DATA FOR THE TASK:
================================

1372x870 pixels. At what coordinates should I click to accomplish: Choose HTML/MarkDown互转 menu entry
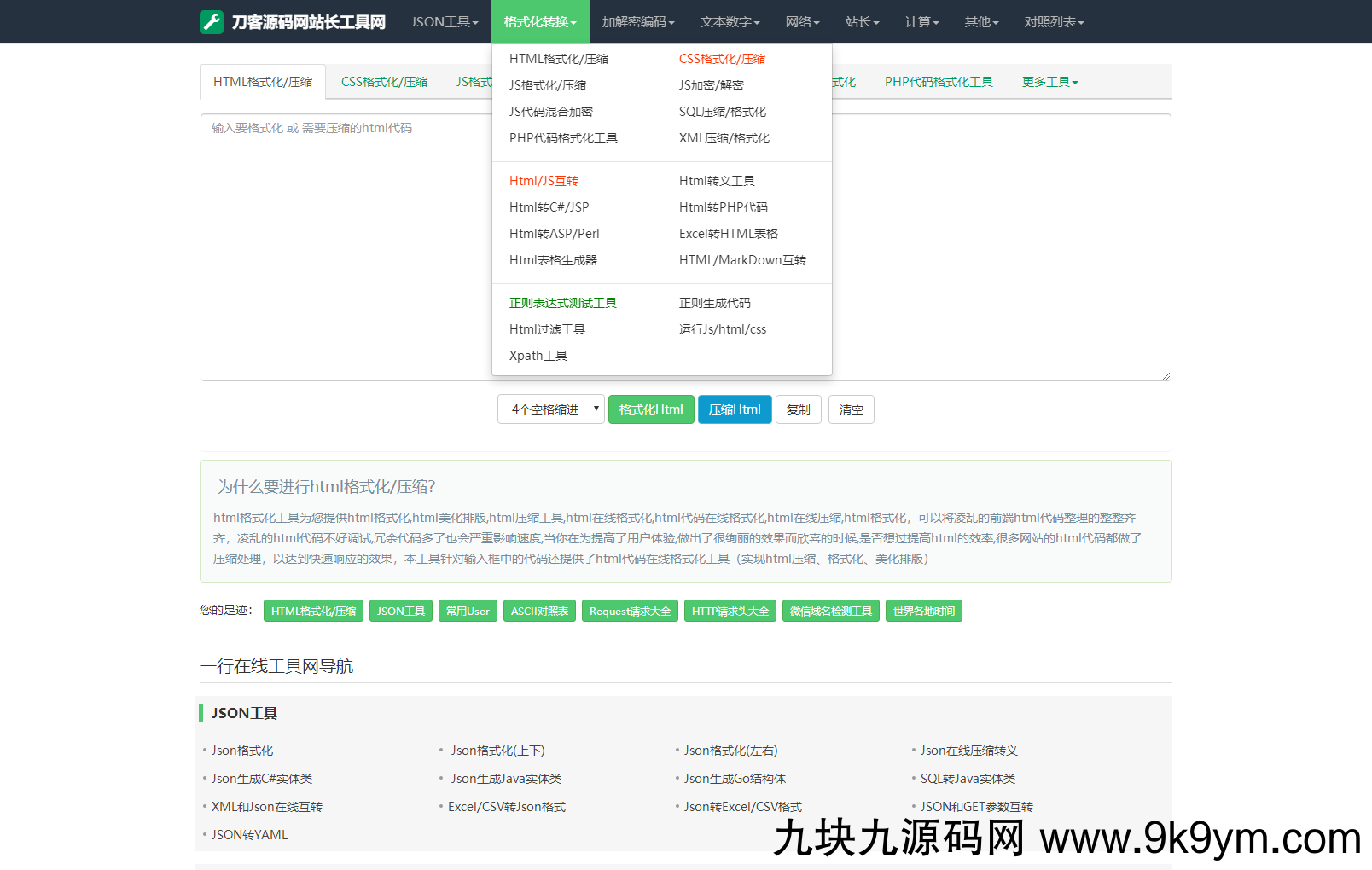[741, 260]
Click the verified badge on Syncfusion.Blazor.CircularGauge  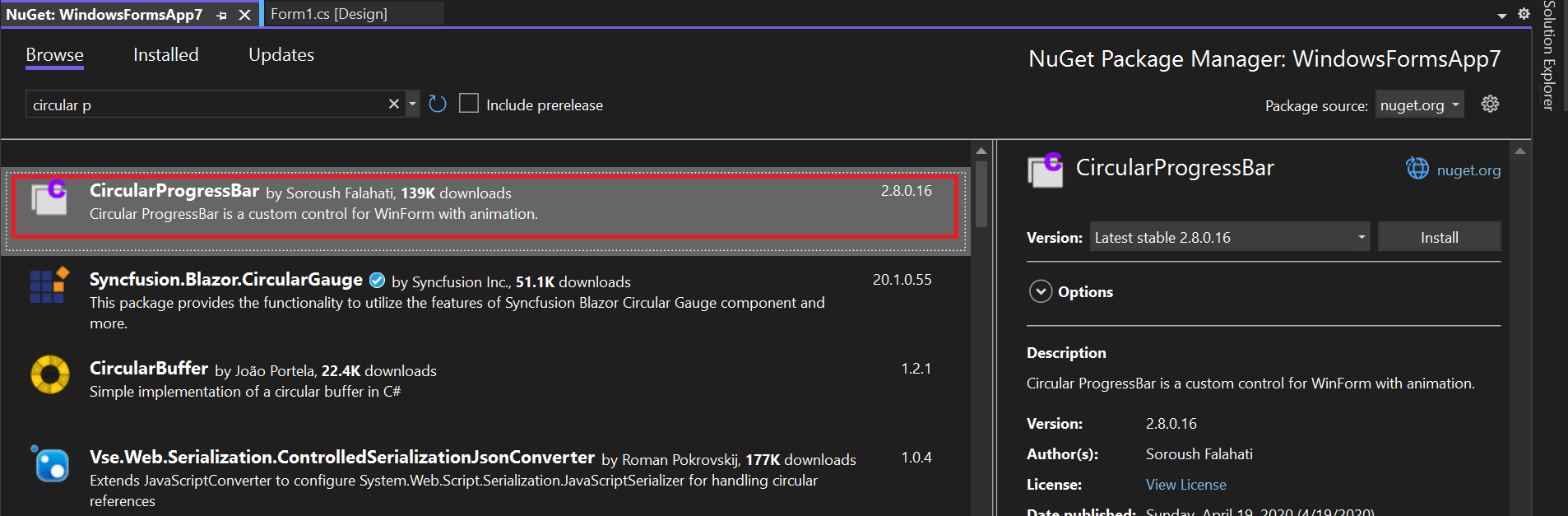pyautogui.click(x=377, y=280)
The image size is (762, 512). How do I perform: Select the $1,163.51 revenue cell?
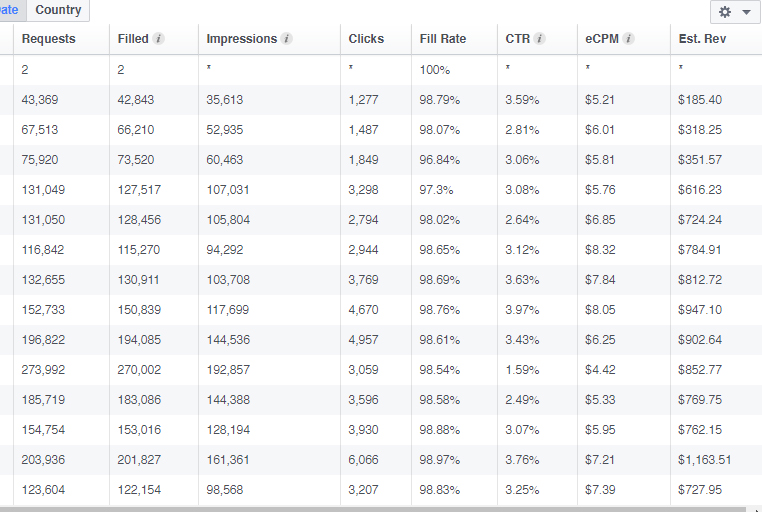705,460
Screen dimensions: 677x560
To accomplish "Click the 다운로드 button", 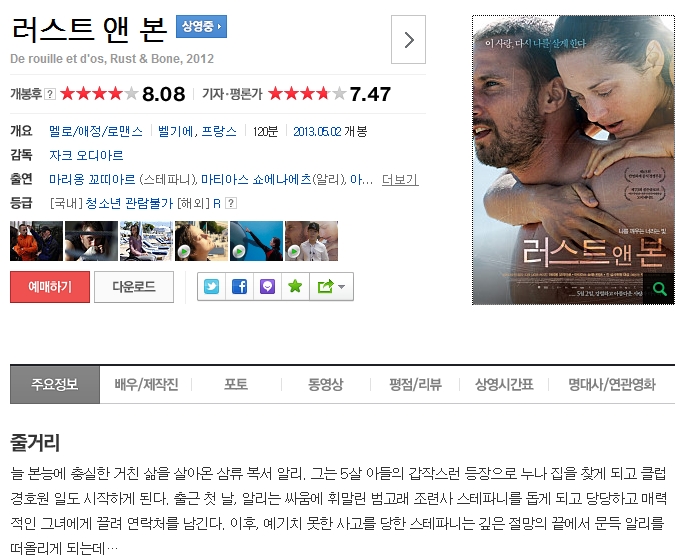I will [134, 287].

================================

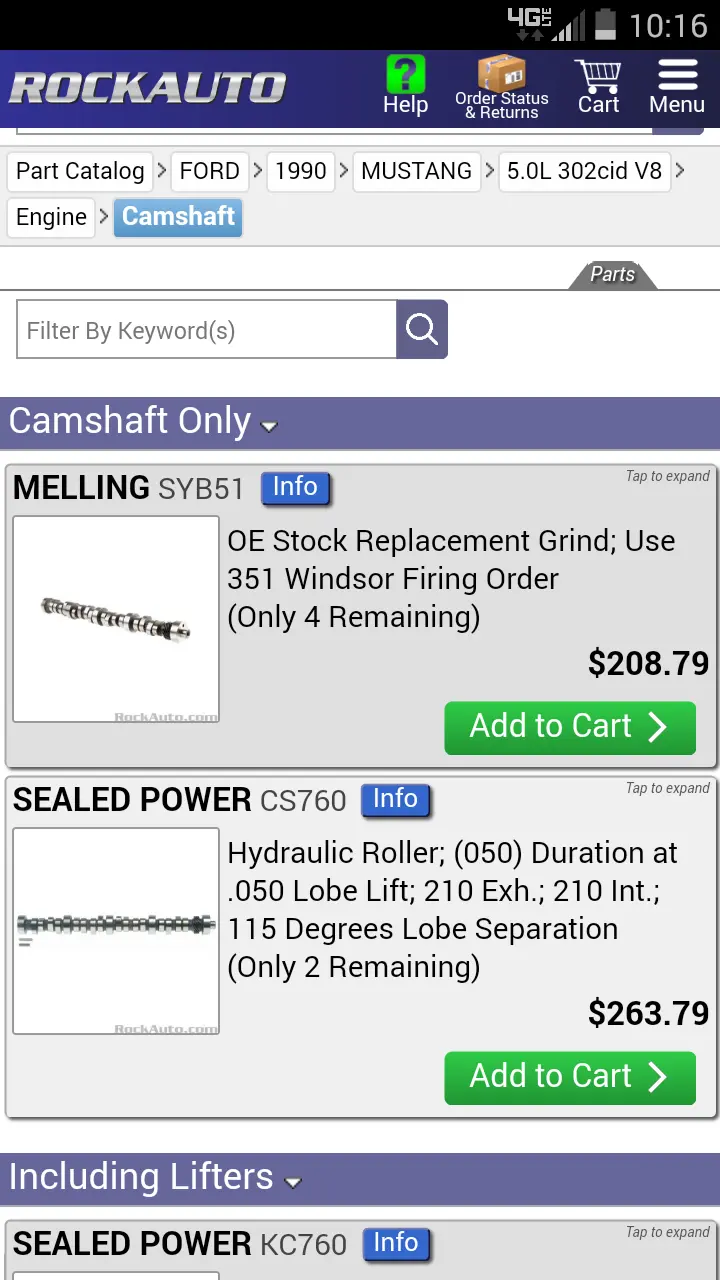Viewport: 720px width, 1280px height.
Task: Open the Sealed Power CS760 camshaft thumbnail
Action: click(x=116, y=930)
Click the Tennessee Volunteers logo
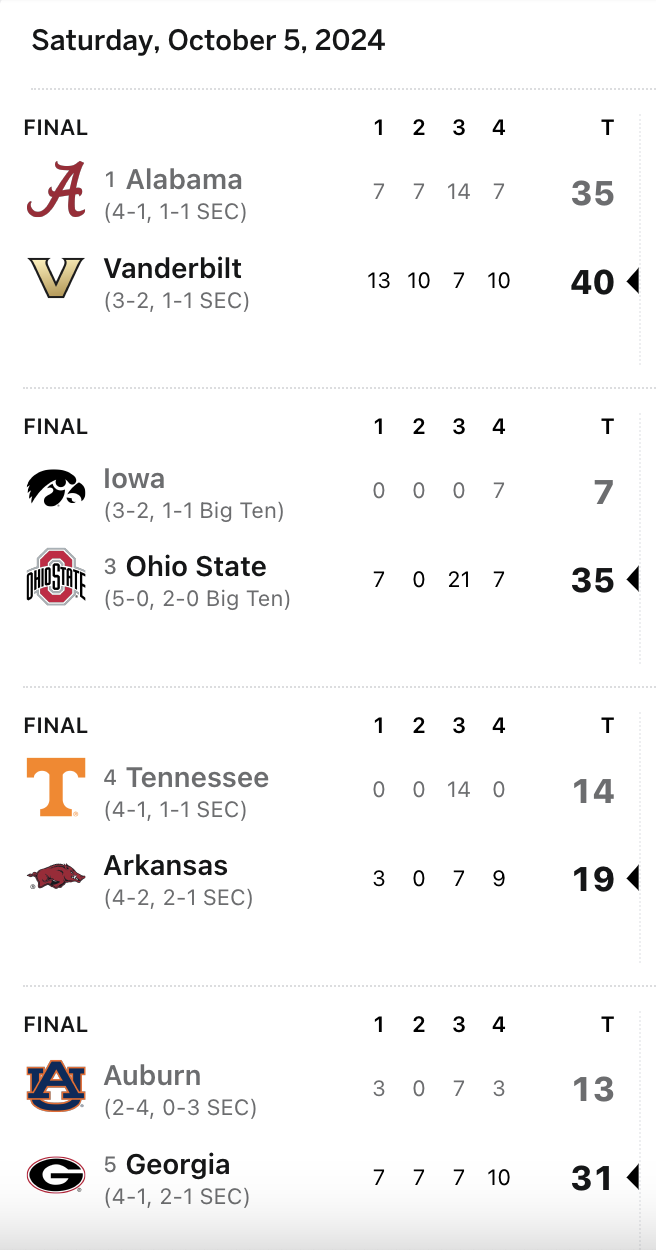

================================

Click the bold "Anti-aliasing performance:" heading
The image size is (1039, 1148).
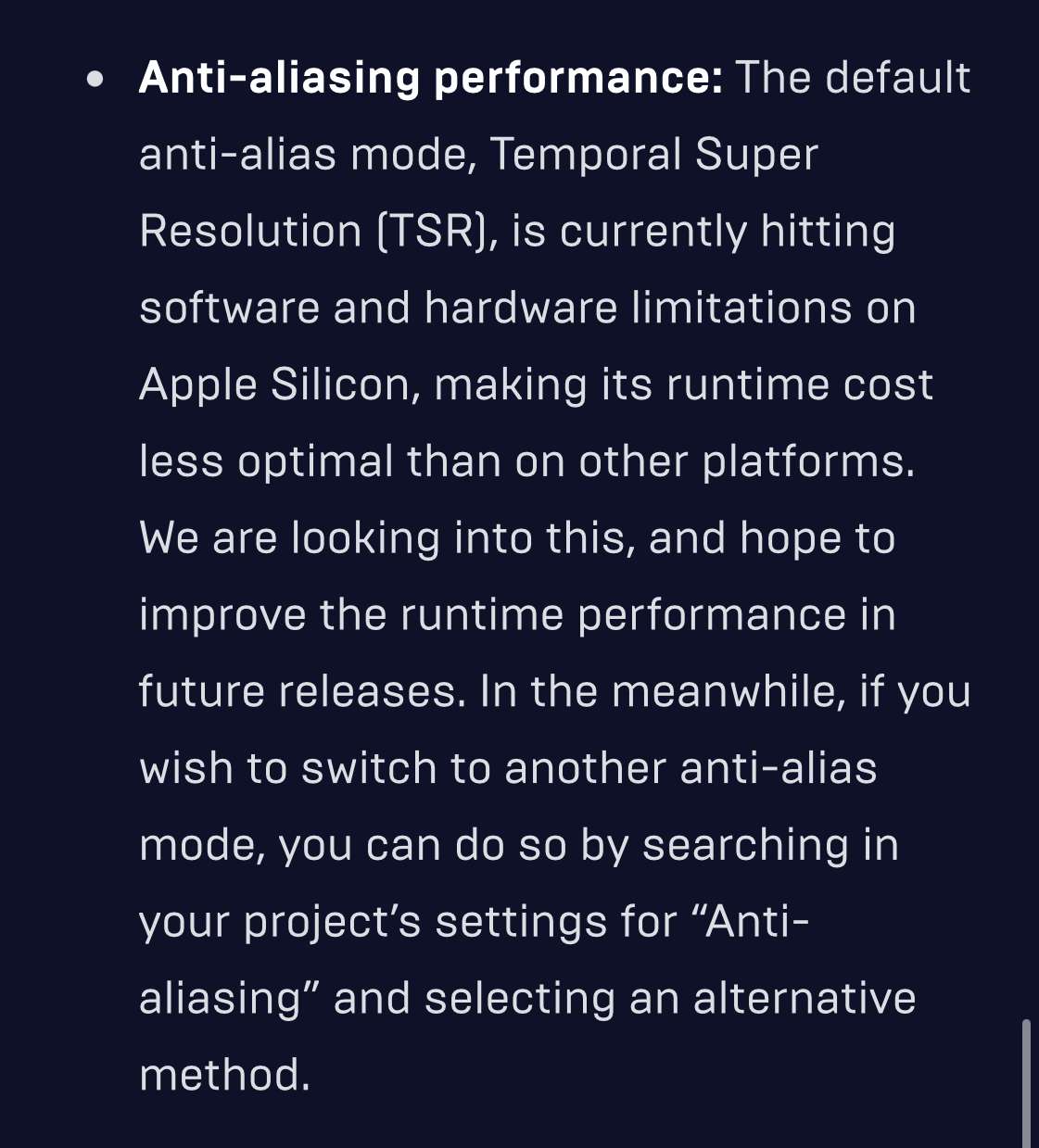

================================

GOAL OF THE EXERCISE: Every line from the line containing "Click the bold" through the line containing "The image size is (1039, 1148)." in the records above must be retyped exactly. Leave out the rest.

TASK ANSWER:
Click the bold "Anti-aliasing performance:" heading
The image size is (1039, 1148).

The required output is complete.